- DATA TO EXAMINE
········

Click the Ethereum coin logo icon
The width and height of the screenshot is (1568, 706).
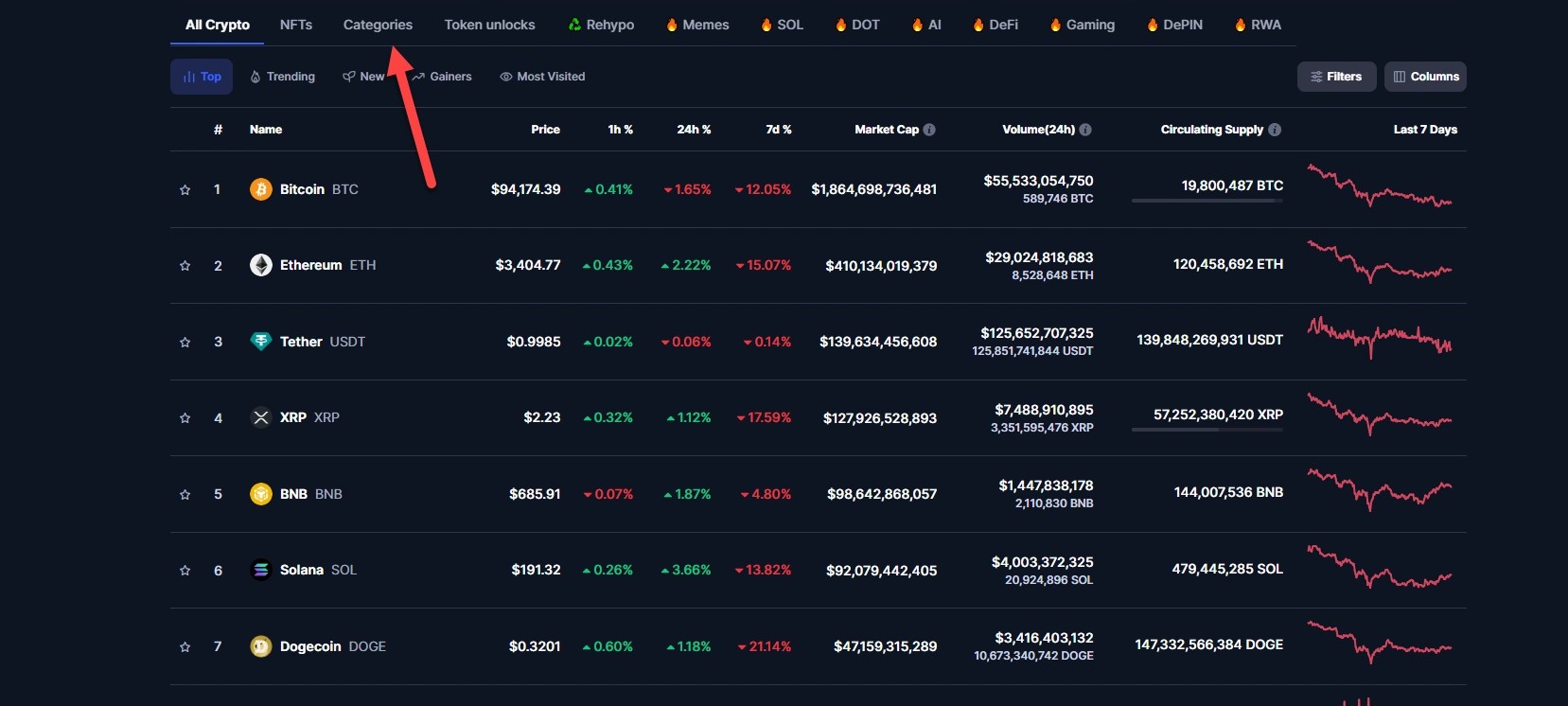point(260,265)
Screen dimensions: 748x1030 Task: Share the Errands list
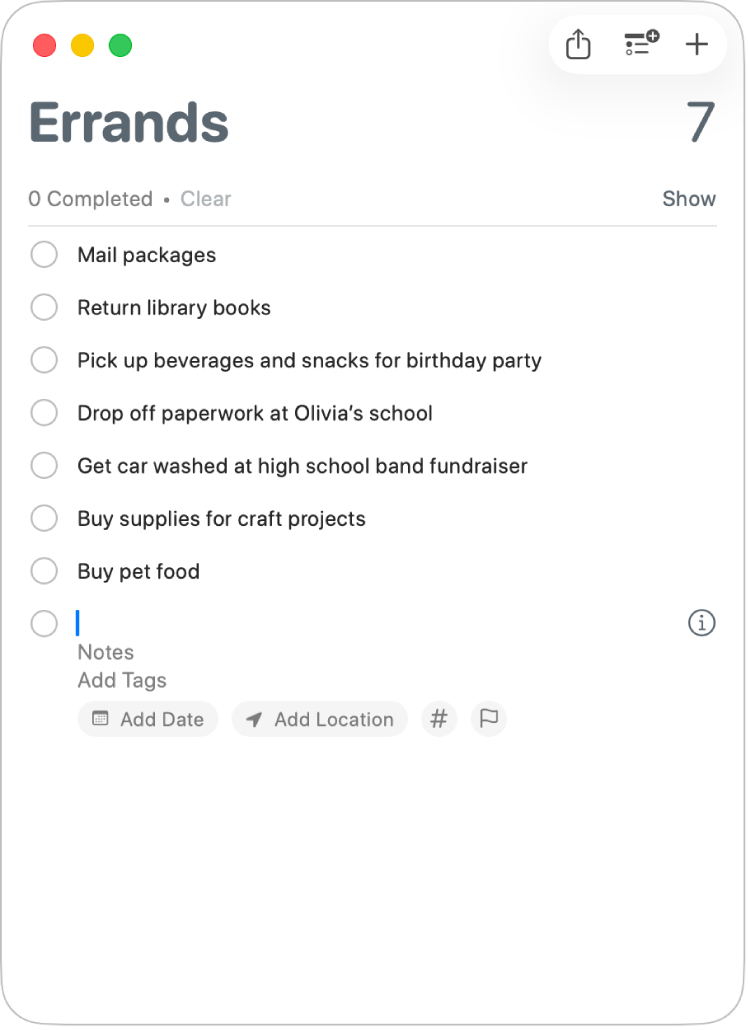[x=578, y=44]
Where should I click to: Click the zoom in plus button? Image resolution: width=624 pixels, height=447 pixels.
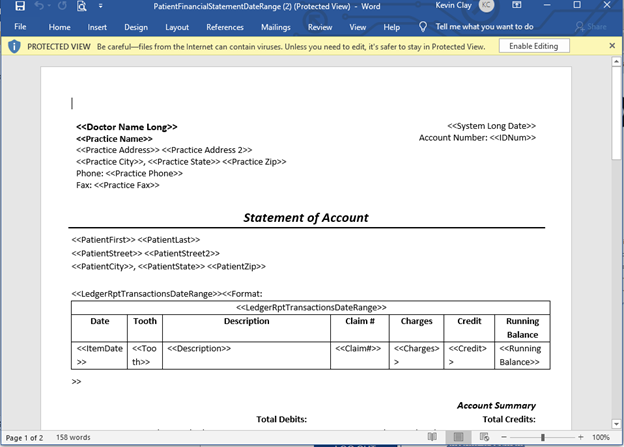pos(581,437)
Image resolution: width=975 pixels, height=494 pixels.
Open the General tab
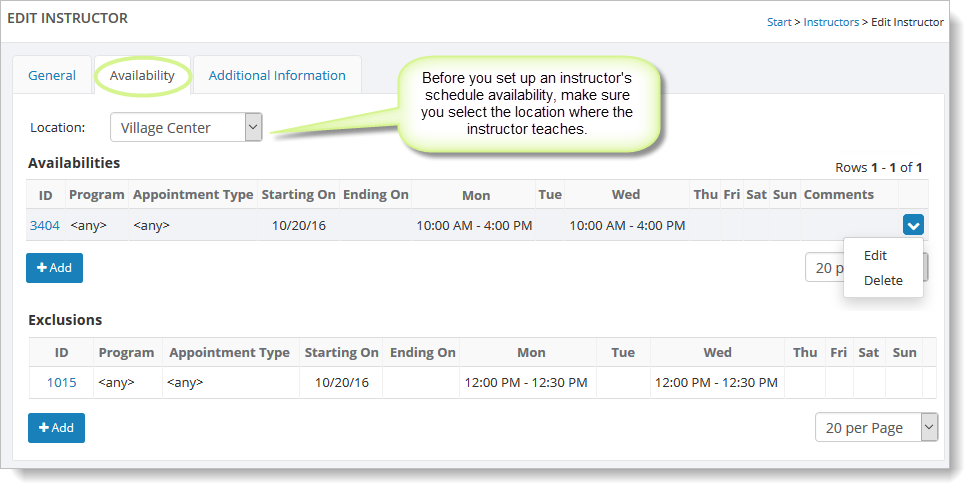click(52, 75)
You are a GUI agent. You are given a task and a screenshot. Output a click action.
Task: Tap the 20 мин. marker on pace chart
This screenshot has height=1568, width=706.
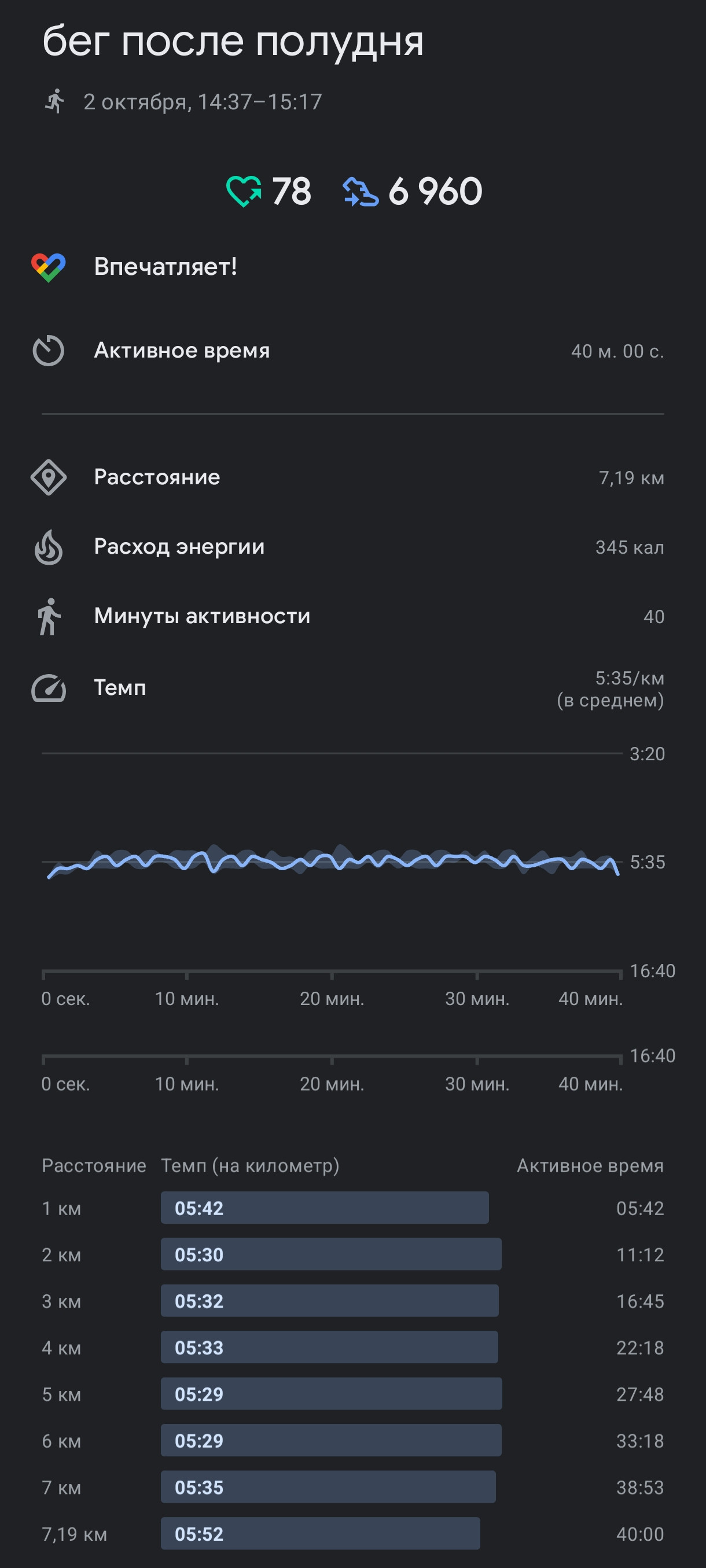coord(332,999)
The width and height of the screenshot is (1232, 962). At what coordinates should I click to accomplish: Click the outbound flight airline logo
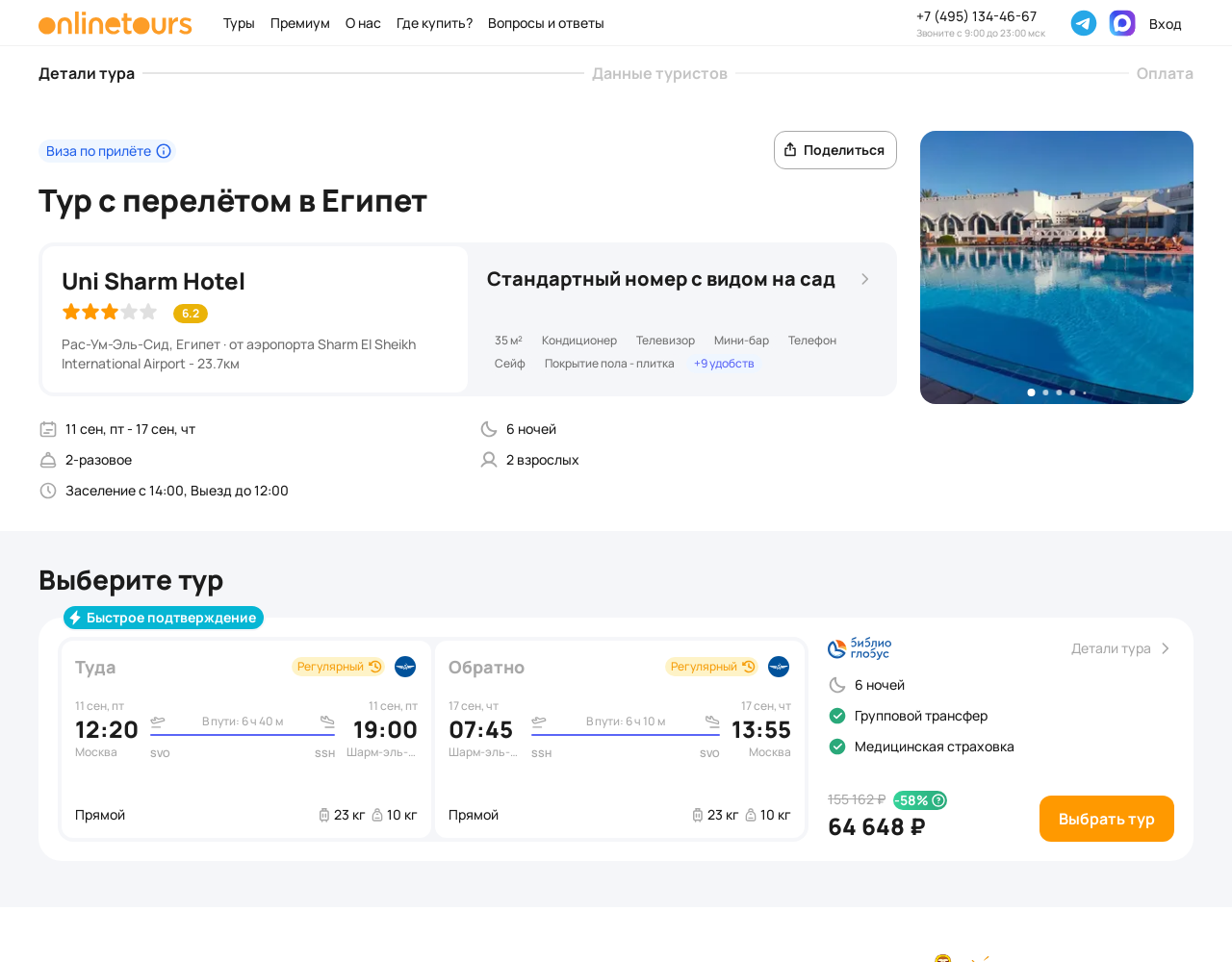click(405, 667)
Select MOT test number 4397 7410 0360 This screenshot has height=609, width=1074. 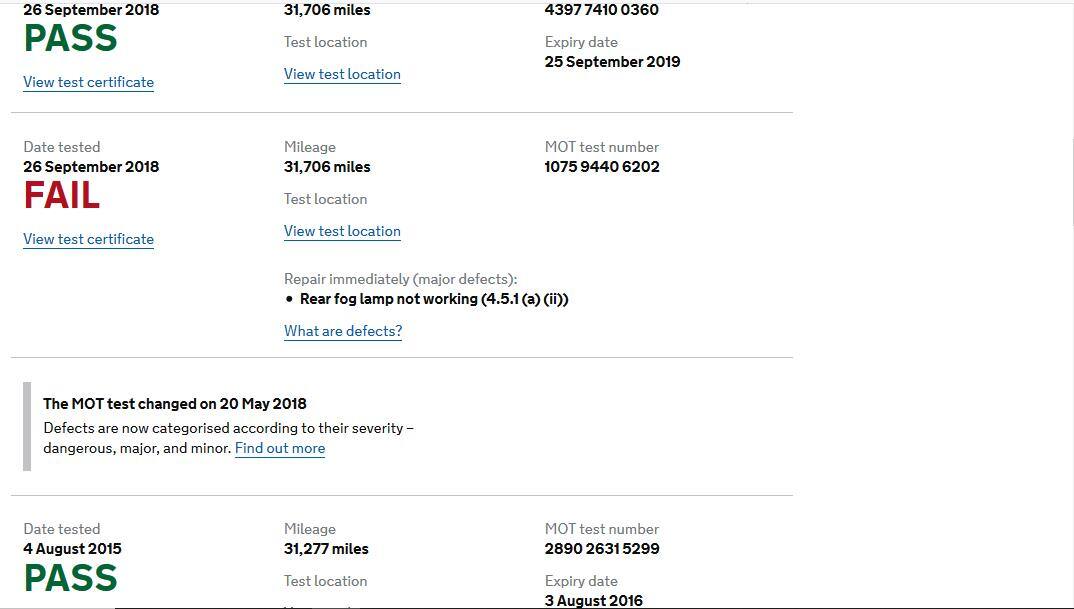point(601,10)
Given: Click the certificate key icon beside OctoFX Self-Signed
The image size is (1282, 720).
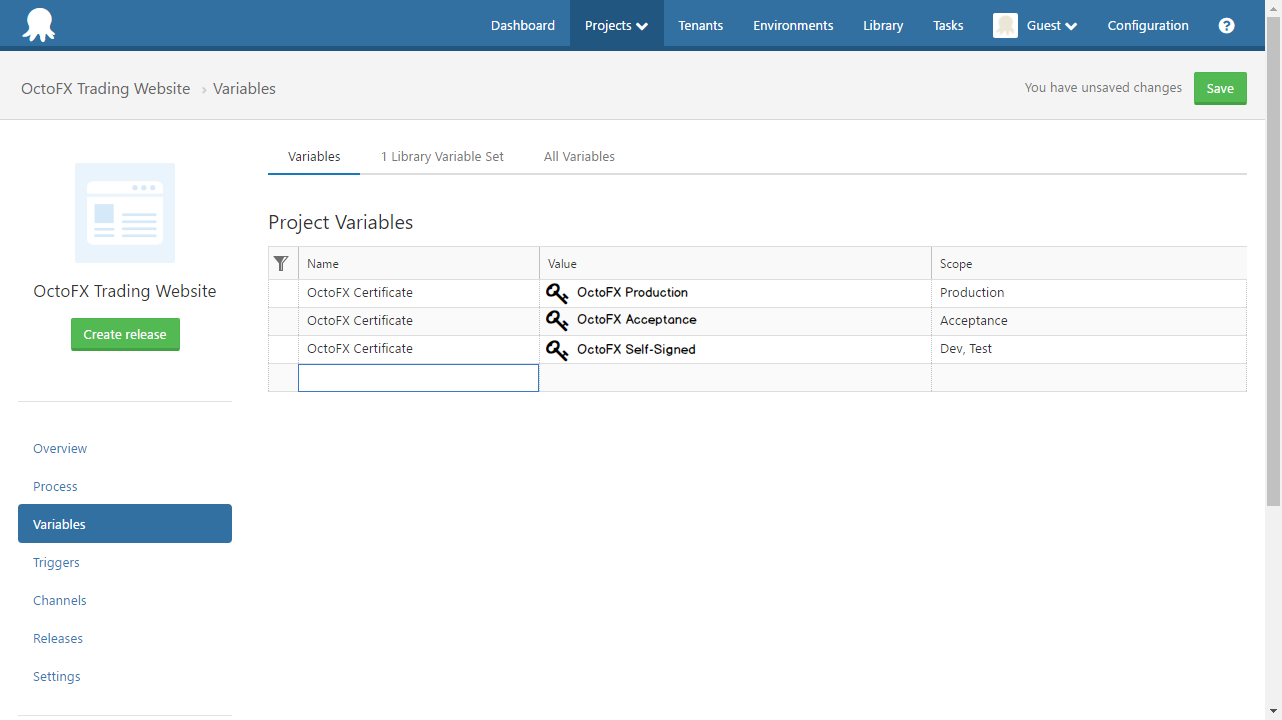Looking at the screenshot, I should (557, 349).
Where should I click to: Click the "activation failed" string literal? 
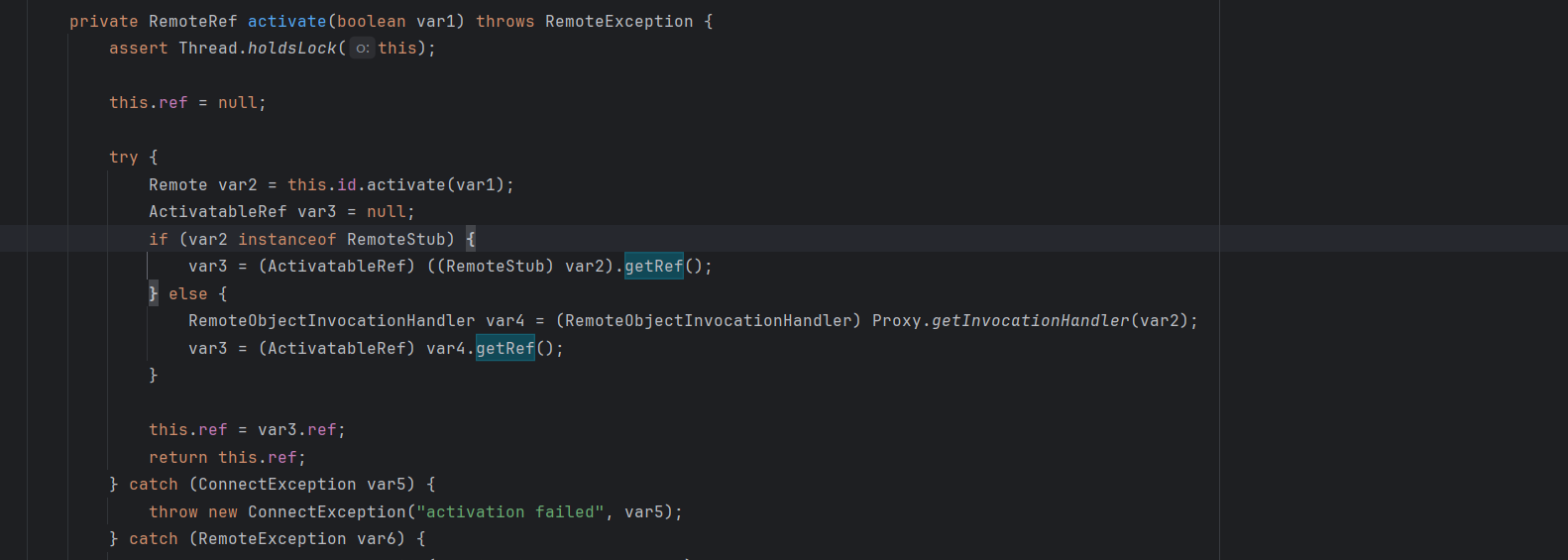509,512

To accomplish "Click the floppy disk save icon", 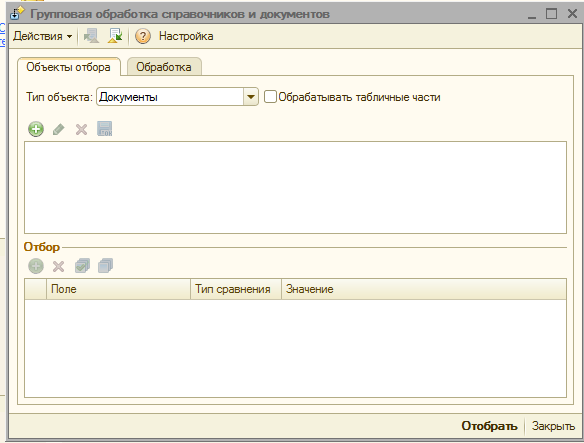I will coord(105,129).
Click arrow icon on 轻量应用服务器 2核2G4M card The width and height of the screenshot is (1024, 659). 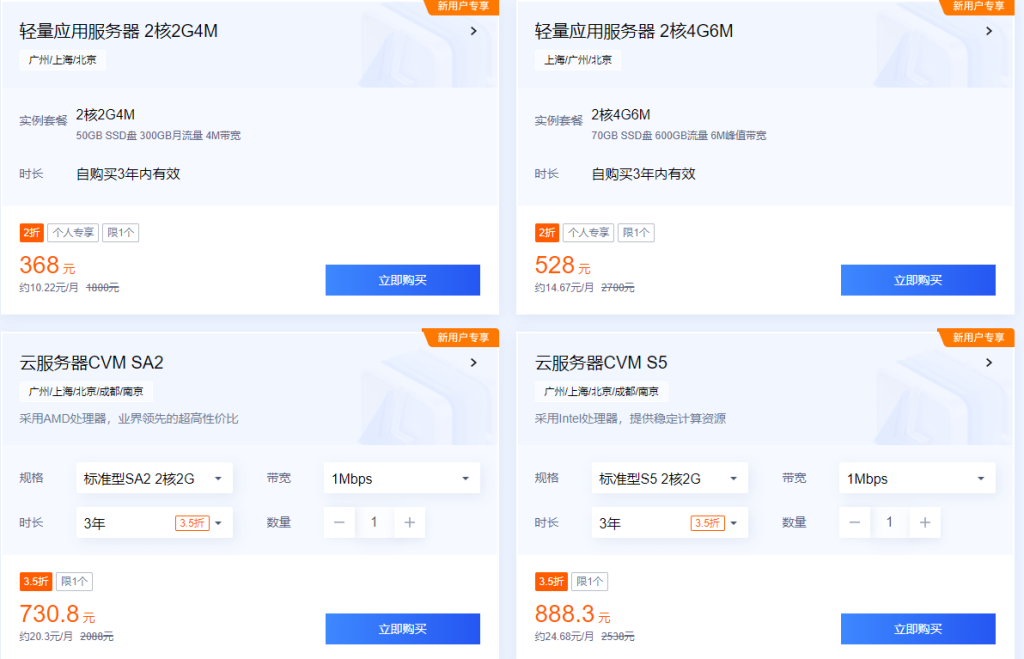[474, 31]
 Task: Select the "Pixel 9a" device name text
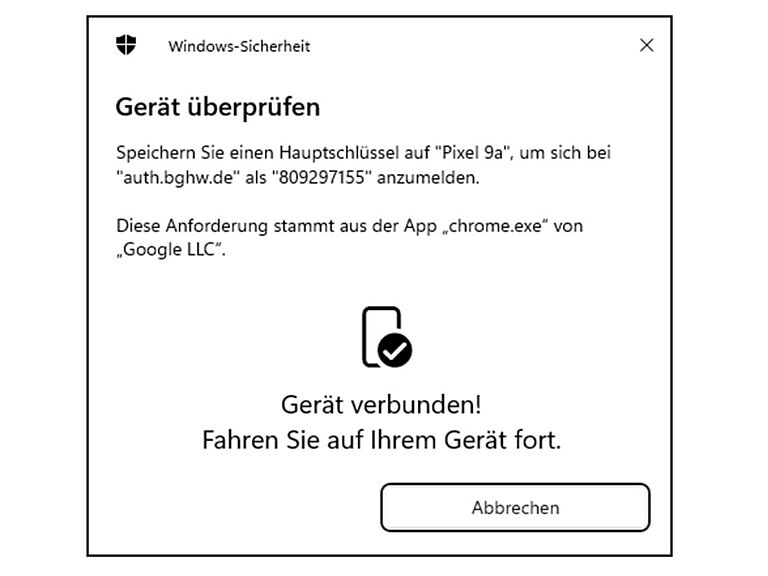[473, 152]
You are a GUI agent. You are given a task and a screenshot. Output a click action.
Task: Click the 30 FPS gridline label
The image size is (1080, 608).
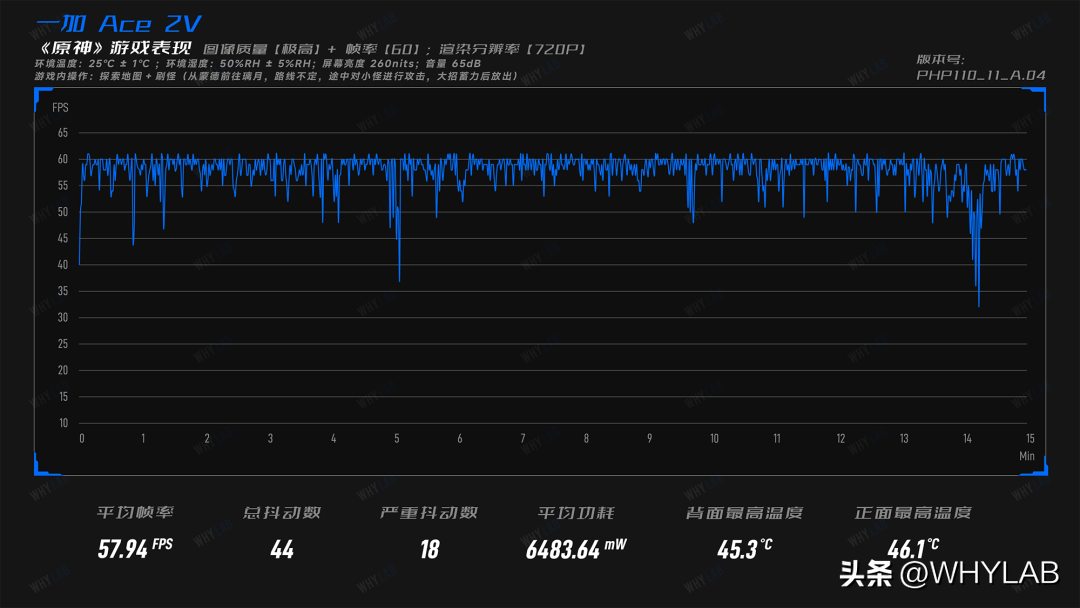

········

- TASK REQUIREMENTS
Write out an exact reproduction of the lines from the line that holds "Task: Select the" to the bottom of the listing above, both ends included. Exclude pictures.

- RESULT OF THE EXERCISE
 Task: Select the "Pixel 9a" device name text
[473, 152]
You are a GUI agent. You are given a task and a screenshot. Output a click action.
Task: Click the 30 FPS gridline label
The image size is (1080, 608).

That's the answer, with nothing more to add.